**EXERCISE AIM**
Pick out every line of the entries below where "will" occurs, and copy those lines.

══ DATASET ENTRIES

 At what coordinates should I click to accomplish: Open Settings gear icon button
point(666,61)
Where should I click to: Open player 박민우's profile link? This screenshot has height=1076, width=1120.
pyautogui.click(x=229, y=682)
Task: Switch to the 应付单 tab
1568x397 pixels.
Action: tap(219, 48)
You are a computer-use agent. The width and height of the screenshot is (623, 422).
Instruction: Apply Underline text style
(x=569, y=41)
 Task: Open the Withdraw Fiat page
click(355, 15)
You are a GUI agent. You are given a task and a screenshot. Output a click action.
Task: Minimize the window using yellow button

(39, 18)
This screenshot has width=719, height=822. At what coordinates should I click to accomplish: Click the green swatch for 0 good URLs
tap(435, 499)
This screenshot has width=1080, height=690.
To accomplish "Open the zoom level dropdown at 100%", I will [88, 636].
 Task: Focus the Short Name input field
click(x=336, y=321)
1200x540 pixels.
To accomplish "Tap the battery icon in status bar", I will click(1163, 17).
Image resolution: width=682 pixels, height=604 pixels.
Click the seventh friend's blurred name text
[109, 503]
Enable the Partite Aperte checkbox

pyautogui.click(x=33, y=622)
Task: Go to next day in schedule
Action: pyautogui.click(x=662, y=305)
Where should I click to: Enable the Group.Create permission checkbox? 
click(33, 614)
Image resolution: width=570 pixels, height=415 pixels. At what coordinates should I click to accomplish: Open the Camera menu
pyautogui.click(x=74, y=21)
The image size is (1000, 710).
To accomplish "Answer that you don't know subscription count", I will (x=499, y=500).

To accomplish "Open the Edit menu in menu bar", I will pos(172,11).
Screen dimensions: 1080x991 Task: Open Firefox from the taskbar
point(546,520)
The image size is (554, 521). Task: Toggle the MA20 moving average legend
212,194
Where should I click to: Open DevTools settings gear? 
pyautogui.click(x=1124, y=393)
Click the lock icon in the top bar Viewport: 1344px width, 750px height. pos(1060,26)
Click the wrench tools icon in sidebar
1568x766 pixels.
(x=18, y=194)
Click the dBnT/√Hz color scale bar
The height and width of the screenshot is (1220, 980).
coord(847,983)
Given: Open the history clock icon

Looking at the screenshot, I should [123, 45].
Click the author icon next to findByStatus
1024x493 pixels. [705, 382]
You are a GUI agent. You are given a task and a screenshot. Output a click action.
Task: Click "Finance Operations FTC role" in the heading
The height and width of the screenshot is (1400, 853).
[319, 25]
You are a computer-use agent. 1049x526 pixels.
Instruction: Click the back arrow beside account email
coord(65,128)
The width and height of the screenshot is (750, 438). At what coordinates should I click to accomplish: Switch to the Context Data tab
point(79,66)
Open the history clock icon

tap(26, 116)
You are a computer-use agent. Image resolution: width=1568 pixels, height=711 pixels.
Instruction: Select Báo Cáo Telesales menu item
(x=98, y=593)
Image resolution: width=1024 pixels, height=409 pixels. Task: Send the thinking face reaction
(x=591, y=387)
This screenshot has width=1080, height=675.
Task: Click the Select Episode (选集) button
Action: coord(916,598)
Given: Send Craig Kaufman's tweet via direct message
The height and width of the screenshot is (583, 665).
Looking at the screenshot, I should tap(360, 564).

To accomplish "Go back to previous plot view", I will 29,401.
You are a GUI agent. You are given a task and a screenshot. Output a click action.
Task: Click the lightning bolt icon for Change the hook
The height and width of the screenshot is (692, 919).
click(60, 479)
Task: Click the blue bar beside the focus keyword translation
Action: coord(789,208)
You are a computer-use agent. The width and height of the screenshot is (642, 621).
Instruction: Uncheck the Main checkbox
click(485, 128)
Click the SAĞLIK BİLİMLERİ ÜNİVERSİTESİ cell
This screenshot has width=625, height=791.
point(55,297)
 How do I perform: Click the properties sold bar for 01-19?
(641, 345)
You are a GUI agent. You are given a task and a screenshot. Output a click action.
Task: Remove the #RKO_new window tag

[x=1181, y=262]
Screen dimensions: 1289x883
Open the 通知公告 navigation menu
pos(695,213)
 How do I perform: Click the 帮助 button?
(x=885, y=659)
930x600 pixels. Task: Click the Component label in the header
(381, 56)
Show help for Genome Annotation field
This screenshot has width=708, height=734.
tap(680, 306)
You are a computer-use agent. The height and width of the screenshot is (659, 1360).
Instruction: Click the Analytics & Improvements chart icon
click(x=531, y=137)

════

**TASK RESPONSE**
To accomplish "Open the zoom level dropdown at 100%", I will [88, 636].
To accomplish "Tap the battery icon in status bar", I will click(1163, 17).
To accomplish "Answer that you don't know subscription count", I will (x=499, y=500).
To accomplish "Open the Edit menu in menu bar", I will pos(172,11).
To accomplish "Go back to previous plot view", I will 29,401.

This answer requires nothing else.